Dopo l’attentato terroristico dell’11 settembre 2001 gli Stati Uniti


decidono di invadere l’Afghanistan, dando il via all’operazione
Enduring Freedom che si poneva come obiettivo la fine del regime dei
talebani e la distruzione dei campi di addestramento e della rete di
al-Qāʿida, il gruppo terroristico guidato da Osama bin Laden. Vista la
sproporzione di forze il regime integralista viene rovesciato in poco
più di un mese, nel novembre del 2001. Fu quindi istituita la nuova
“Repubblica islamica dell’Afghanistan”, retta dal presidente Hamid
Karzai: le forze governative afghane si trovarono però invischiate in
una lunga guerriglia contro le residue forze talebane (oltre che contro
vari signori della guerra locali e bande criminali), ricevendo quindi
assistenza da parte di forze militari della NATO e di altri paesi riunite
nella missione International Security Assistance Force (ISAF).

L’Afghanistan oggi

Adesso che abbiamo visto la storia del Paese possiamo analizzare la


sua scena geopolitica attuale.

In 20 anni di controllo statunitense la già precaria condizione


dell’Afghanistan è ulteriormente peggiorata: gli Usa insieme con la
coalizione occidentale ha impiegato il 90% dei propri fondi in spese
militari e solo il 10% in infrastrutture civili. In vent’anni i progressi per
loro sono stati insignificanti e le perdite umane altissime, decine di
migliaia di morti deceduti negli ultimi anni più nei raid americani e
Nato che non negli scontri con i talebani. I 36 milioni afghani – di cui
cinque-sei milioni sono profughi- vivono in media con meno di due
dollari al giorno. In particolare perdono le donne che erano riuscite a
rivendicare il diritto allo studio e un certo grado di autonomia
personale, del tutto negato nel primo Emirato dei talebani.

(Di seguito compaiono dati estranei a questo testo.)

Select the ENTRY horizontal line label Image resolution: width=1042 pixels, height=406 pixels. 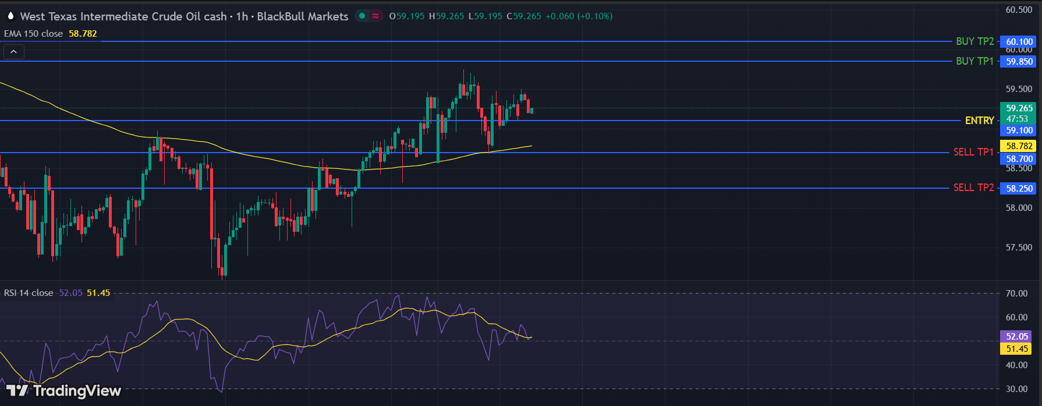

L’Emirato II° forse sarà, si spera, un po’ meno duro o solo più
pragmatico. Tra l’altro oltre alle donne pure i maschi a scuola ci
vanno assai poco, se non nelle madrase dei mullah: il sistema
d’istruzione statale è allo sfascio. In estrema sintesi non c’è un
singolo parametro economico reale che è migliore rispetto a venti
anni fa, nonostante le chiacchiere inutili di chi è là da tempo pronto a
sfruttare le risorse a disposizione e falsando facilmente i numeri per
fare propaganda americana. Il clima di odio con chi ha collaborato
con gli occidentali è alimentato non solo dai talebani e dalla religione,
ma dal fatto che ad eccezione di questa cerchia ristretta di privilegiati
il resto della popolazione viene sfruttata, lasciata in condizioni misere
di povertà e ha visto peggiorare ulteriormente le proprie condizioni di
vita sotto l’occupazione americana.
21 settembre: i principali membri del governo ad interim dei talebani
incontrano gli inviati speciali di Russia, Cina e Pakistan, nuovo passo
verso il riconoscimento internazionale.

12 ottobre: il ministro degli Esteri dei talebani, Amir Khan Muttaqi,


dice che “l’Afghanistan è pronto ad aprire una nuova pagina di
rapporti con la comunità internazionale", ma l'Emirato Islamico chiede
agli altri Paesi di "non interferire con i propri affari interni”.